No matter what form the ballot takes, single amendment or IRV on the various models, do we need to let people know that NOT deciding, or choosing NO amendment, is tantamount to asking ToE to move off board?
I will try to phrase the presentation of the amendment to make it clear that if people want a forum for discussing sensitive issues, then it is in their interest to have a mechanism for keeping people out of that forum who have proved they can't be trusted in that kind of environment.
Even if ToE as it exists now, that is, the posters in that community, moved off board, that wouldn't eliminate the existence of an age restricted forum on this board, and that would still need the kind of protection we are trying to set up.
Voronwe, did you suggest that seriously, are were you trying to force some kind of realization upon people?

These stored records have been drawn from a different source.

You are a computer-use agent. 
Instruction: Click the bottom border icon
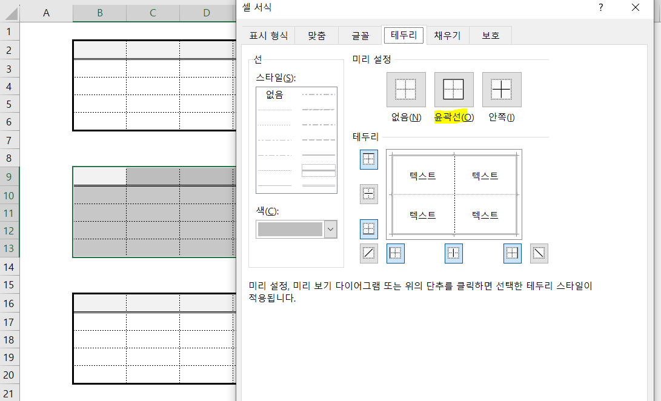pyautogui.click(x=369, y=229)
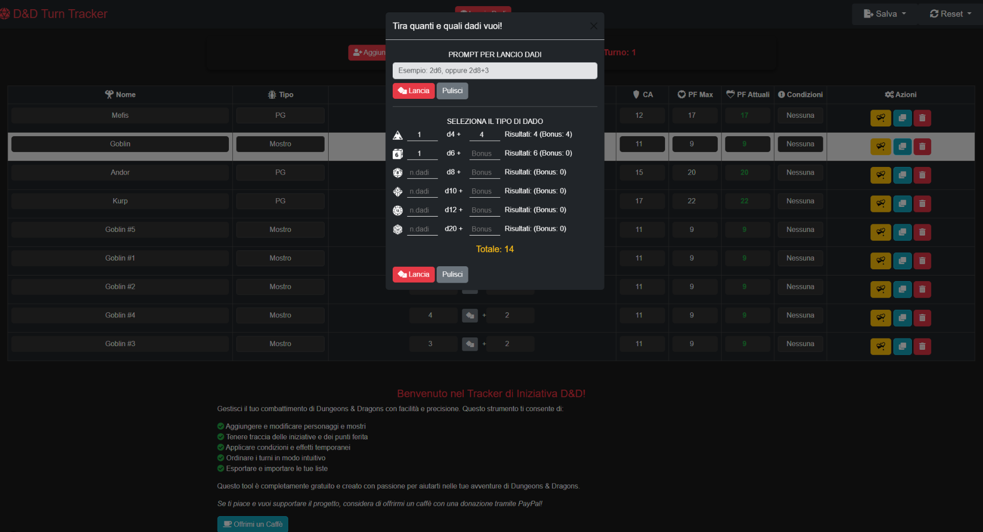Click the d6 cube die icon
The height and width of the screenshot is (532, 983).
pyautogui.click(x=397, y=154)
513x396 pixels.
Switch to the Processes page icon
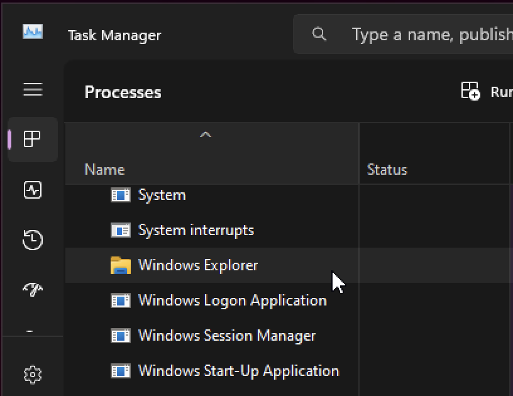click(33, 139)
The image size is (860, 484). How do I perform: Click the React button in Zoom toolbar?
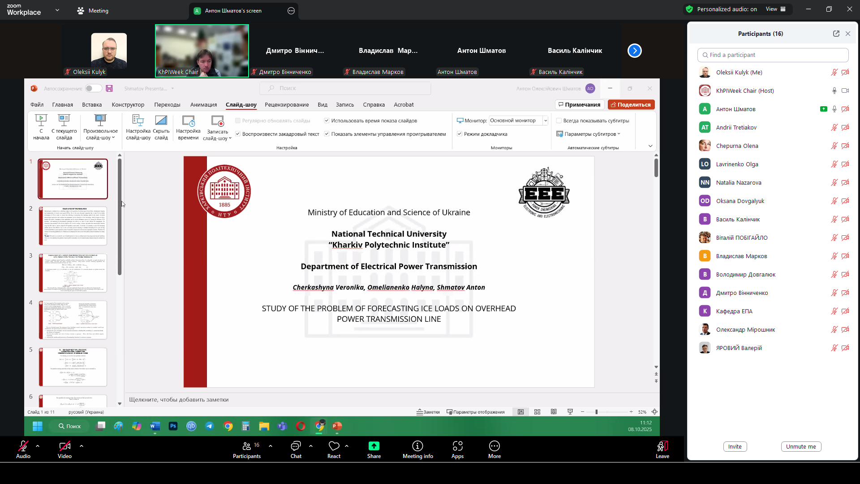click(334, 449)
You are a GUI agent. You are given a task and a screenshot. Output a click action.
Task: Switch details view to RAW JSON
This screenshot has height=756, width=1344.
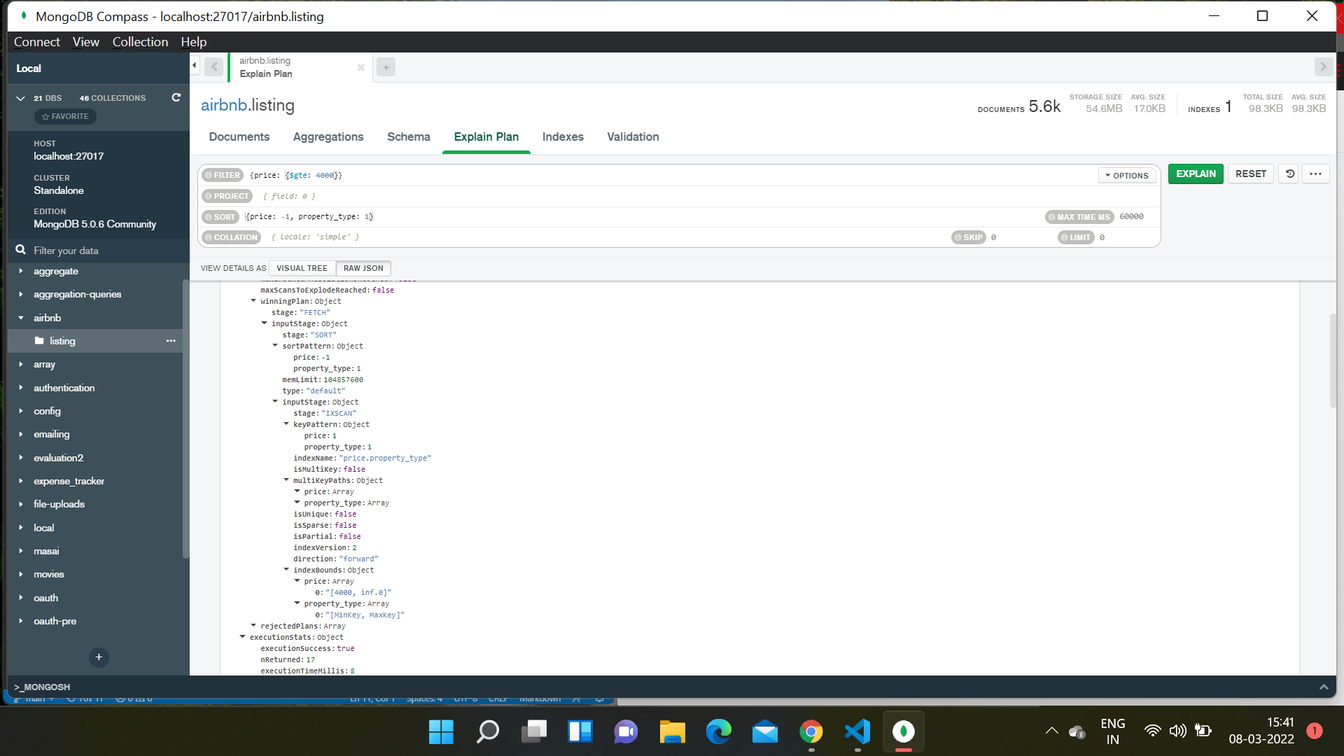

Now I beg your attention on a different matter.
Wilma has given some clarification on her proposal for the ballot.
I think it does represent an intermediary stage between straight anonymous voting and straight email objections that we haven't yet seen.

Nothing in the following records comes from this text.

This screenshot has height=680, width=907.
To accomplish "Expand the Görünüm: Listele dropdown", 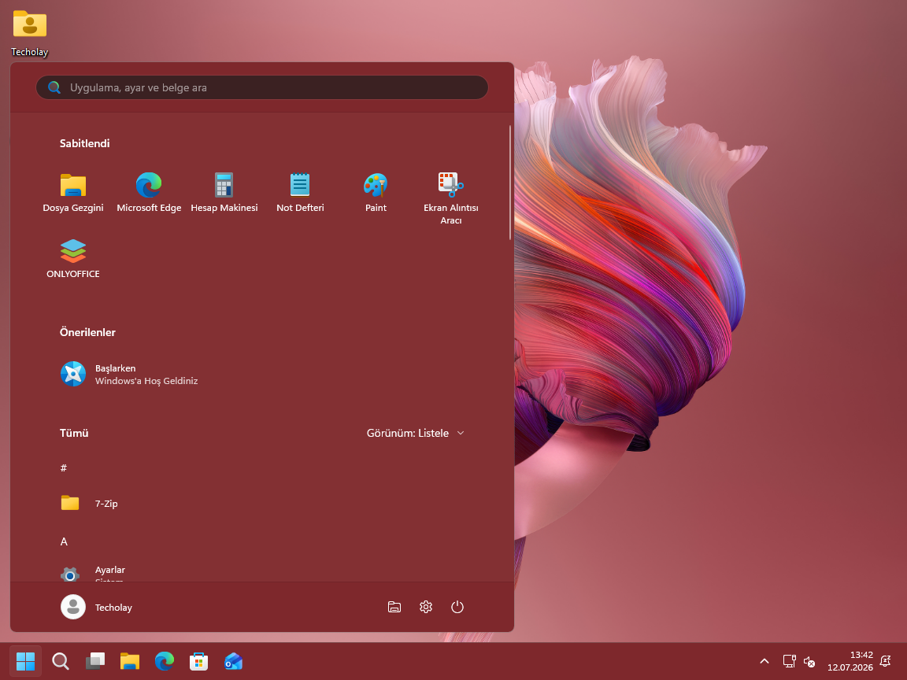I will pos(416,433).
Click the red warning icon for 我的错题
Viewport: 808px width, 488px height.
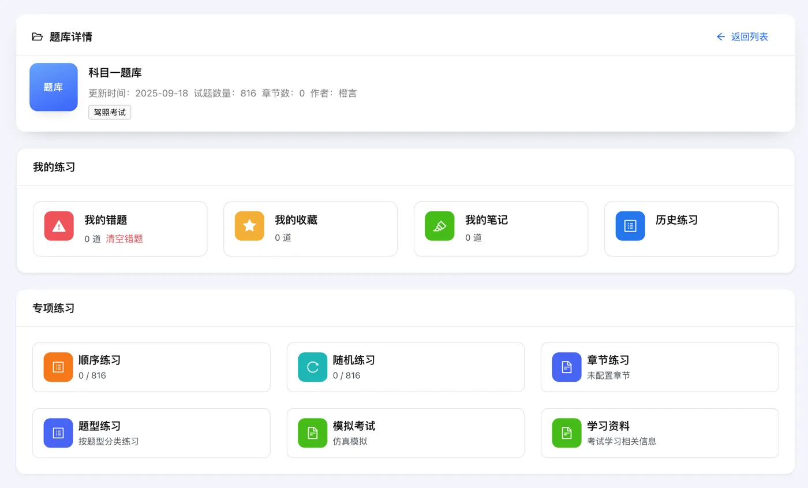coord(59,226)
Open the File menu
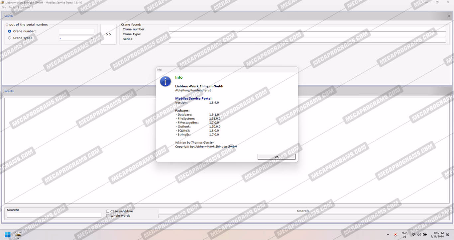This screenshot has height=240, width=454. pyautogui.click(x=4, y=7)
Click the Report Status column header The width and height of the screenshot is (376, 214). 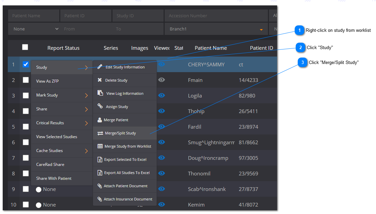63,48
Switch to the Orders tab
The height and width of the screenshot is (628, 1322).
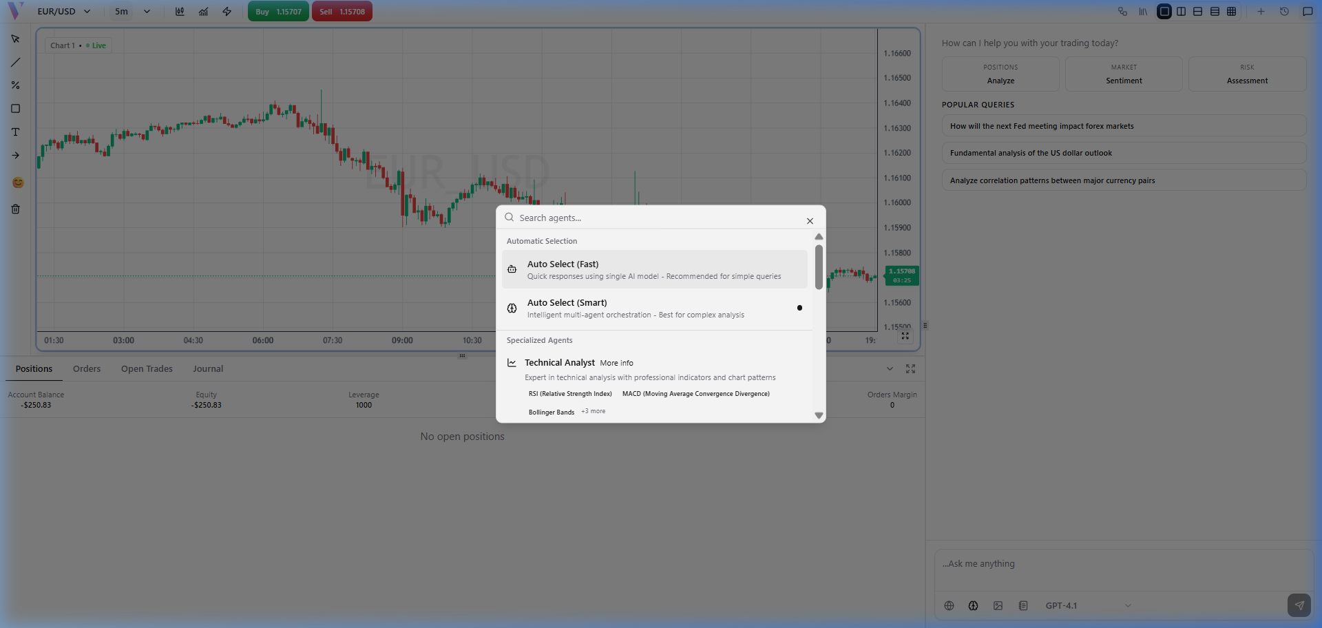(87, 369)
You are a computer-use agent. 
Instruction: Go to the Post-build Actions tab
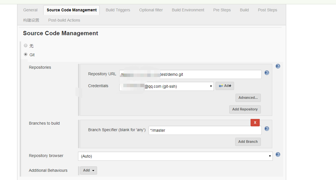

This is what I understood her to be proposing:
All people who object would send emails to the Rangers explaining their objections. The Rangers would post a 'sanitized' version of the objection in the forum (that is, just characterize it very generally). At the end of the objection period, the forum would have a poll vote recording the number of ToE members who do not want the petitioner in the forum,
based on the objections reported by the Ranger.
My understanding of the rationale behind this proposal is that it would not leave Rangers in charge of assessing the validity of the objections, but would leave that to the ToE membership. The practical difference I see is that it gives the forum an idea of what the objections are without being actual statements against the person. I'm not sure how significant a difference that is.
The sticking point for me in what Wilma proposed is that I don't like the idea of Rangers forwarding invalid objections. So using Wilma's examples, I would prefer they forward the hate mail objection (citing internet harrassment), but would not forward the intuitive feeling objection unless the objecting member cited the reason for the intuitive bad feeling. And 'because of my Tarot reading this morning' would not be legitimate, but 'because of the angry way I've seen him speak to other posters' would be.
The way I see this differing from Estel's plan is that everyone formally objecting submits a reason and then the forum votes as a body on whether to back the objections (this is the group dynamic that I personally would very much like to avoid because I think it leaves a bad taste in everyone's mouth who isn't part of the group doing the rejecting and accepting). Essentially we'd be deciding to allow people to 'object' who have no objection of their own. With Estel's plan, presumably the people who vote in the poll have reasons of their own for objecting, they just don't have to state them? We'd also have to determine a threshold or series of thresholds with variations, as with Estel's compromise proposal.
Does this seem to people like a legitimately different enough option that I should work on incorporating into the ballot?